Monitoring aerobic sludge digestion by online scanning fluorometry

With sludge samples from two wastewater treatment plants, batch experiments of aerobic sludge digestion were conducted under different dissolved oxygen (DO) and solids concentrations. A fluorometer capable of online excitation and emission scanning was used to monitor the digestion process. Three major fluorescence peaks were observed. The peak at excitation/emission maxima of 290/350 nm was attributed to the fluorescence of proteinaceous materials in the sludge, with tryptophan residues being the primary contributor.

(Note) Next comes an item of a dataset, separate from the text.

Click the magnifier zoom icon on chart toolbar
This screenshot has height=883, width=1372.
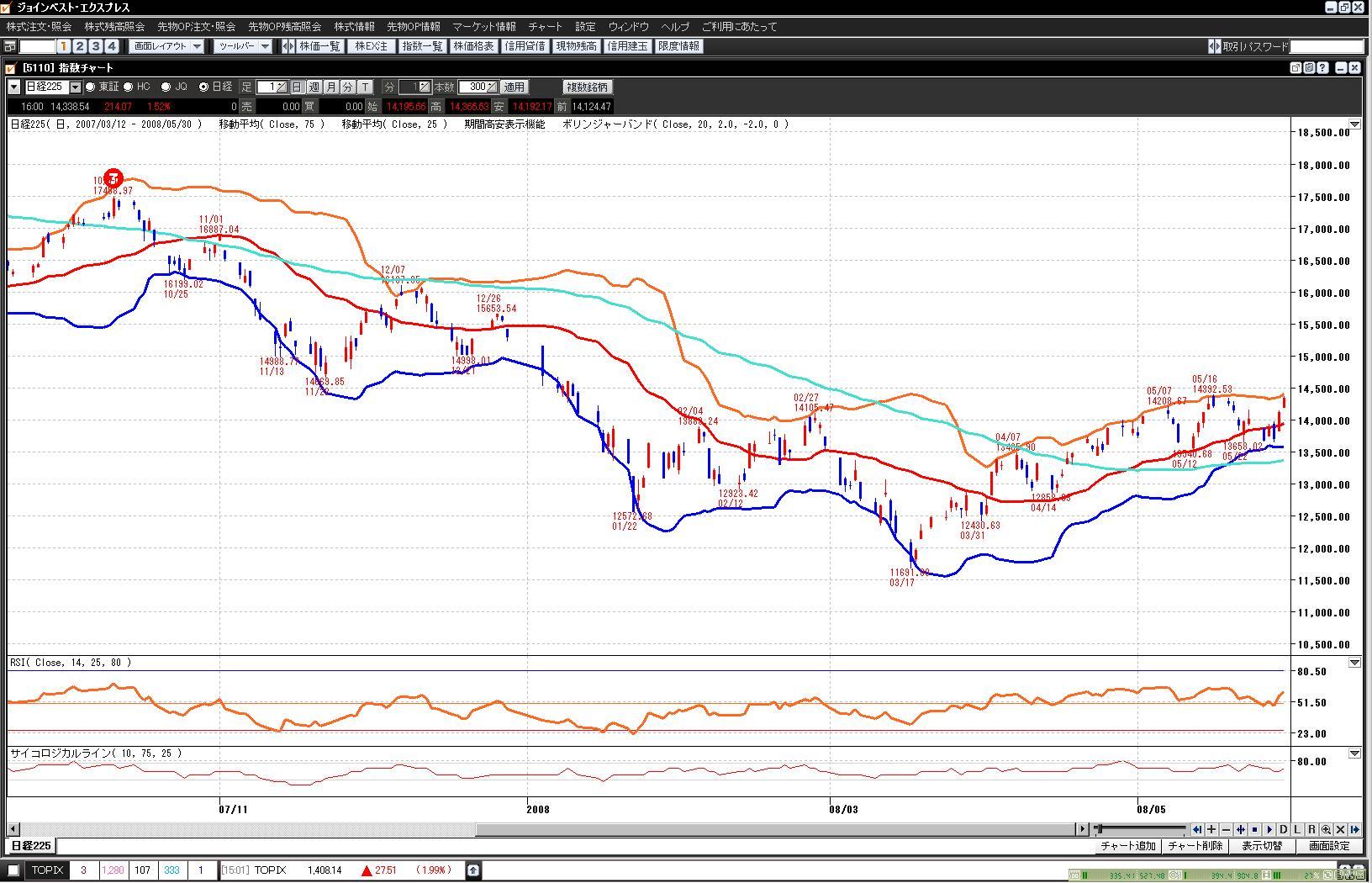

The sources for the other two peaks (at 370/430 nm and 430/510 nm) remain unknown. The well-known biological fluorescence from reduced nicotinamide adenine dinucleotides (NADH and NADPH), at excitation/emission maxima of 340/460 nm, was found very weak in the aerobic digestion systems studied. It was buried under the broad peak at 370/430 nm and was detectable only in the early stage of the experiment that had the highest solids loading (at 4.8%) and was operated under low DO (0.2-1.0mg/L) conditions. On the other hand, the profile of the protein fluorescence (PF) correlated well with that of the volatile solids (VS) reduction in all the experiments. A semi-empirical exponential decay function was developed, which described well the profiles of both normalized VS and normalized PF. The feasibility of following the real-time performance of aerobic sludge digestion by monitoring PF was clearly demonstrated.